William Corbett (October 11, 1942 – August 10, 2018) was an American poet, essayist, editor, educator, and publisher.

Corbett's work and public readings acknowledge the influence on him of jazz, modernist and imagist poetry (especially William Carlos Williams and Ezra Pound in his later work), the group of poets in Donald Allen's seminal anthology The New American Poetry 1945–1960, many of them from the Black Mountain College community (most notably Allen Ginsberg, Frank O'Hara, James Schuyler, his friends Robert Creeley and John Wieners, and his mentor, Charles Olson), classical Chinese poets (mainly Li Po), and French poetry of the mid-19th to early 20th centuries (especially Guillaume Apollinaire).

Life and work
Corbett served as a teacher in the Expository Writing program at Harvard University and as writer-in-residence in the Program of Writing and Humanistic Studies at Massachusetts Institute of Technology (MIT), where he taught classes focusing on the craft of the personal essay and the creation of poetry. He edited for the small publisher Pressed Wafer, which specializes in poetry broadsides, chapbooks and books.

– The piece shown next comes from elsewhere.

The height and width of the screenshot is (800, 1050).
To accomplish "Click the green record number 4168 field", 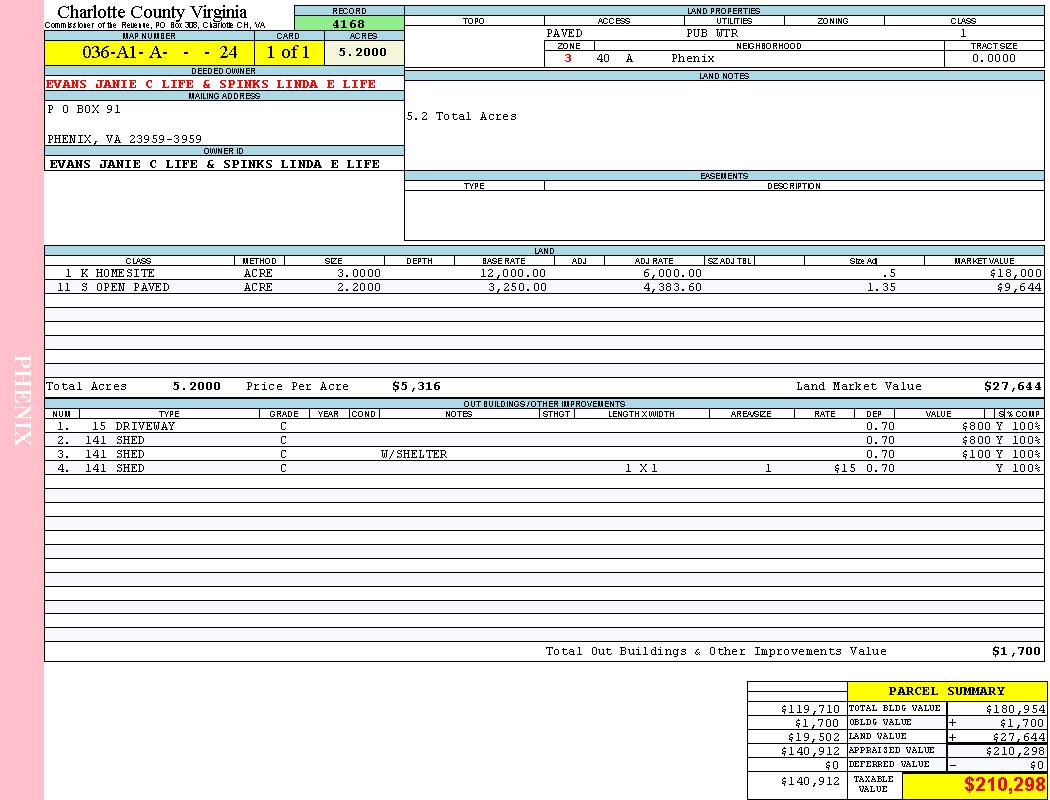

Corbett edited the letters of James Schuyler and published two memoirs: Philip Guston's Late Work: A Memoir (1994) and Furthering My Education (1997). He wrote frequently on art, and in 1999 published a book on the sculptor John Raimondi. Corbett had been a member of the CUE Art Foundation's Advisory Council since the Foundation opened its doors in 2003. He lived in Boston's South End for most of his adult life, but moved to Brooklyn, New York. Corbett served as the poetry editor of Grand Street and frequently submitted work to local Boston newspapers, including the Boston Phoenix, for which he contributed book reviews. He also taught at New York University.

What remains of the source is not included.